_Aim of the task_: Copy out each line featuring the string "agent" from the entries beneath.

Collected data:
%%

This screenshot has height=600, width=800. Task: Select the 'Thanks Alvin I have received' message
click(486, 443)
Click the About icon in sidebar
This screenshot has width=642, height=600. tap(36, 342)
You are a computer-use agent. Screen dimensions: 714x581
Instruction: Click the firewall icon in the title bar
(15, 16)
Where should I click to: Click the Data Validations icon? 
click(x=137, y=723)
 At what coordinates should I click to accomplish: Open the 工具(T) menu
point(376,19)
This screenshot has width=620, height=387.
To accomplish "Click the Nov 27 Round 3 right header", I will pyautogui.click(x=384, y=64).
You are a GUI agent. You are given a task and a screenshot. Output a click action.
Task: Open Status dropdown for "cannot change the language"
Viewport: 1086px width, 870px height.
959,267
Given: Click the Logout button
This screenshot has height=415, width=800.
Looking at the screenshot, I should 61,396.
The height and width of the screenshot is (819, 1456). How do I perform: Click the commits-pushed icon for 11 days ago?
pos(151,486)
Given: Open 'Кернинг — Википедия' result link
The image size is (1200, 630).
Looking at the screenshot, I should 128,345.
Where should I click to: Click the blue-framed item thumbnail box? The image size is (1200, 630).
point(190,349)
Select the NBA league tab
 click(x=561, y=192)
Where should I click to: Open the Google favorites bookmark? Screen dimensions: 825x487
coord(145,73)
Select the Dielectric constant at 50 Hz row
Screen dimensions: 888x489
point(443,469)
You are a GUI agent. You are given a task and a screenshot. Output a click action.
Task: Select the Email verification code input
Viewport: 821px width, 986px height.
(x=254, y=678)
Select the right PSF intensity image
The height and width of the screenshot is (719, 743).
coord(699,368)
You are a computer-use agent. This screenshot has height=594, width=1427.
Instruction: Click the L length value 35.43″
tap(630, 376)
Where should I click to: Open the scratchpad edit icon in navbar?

%%

_Response below_:
You are a computer-use agent. Screen dimensions: 714x581
You are a GUI agent. You are given a task and a screenshot. Output a click action.
You are a GUI agent. You are given a task and a screenshot. Output a click action.
You are a computer-use agent. This screenshot has height=594, width=1427.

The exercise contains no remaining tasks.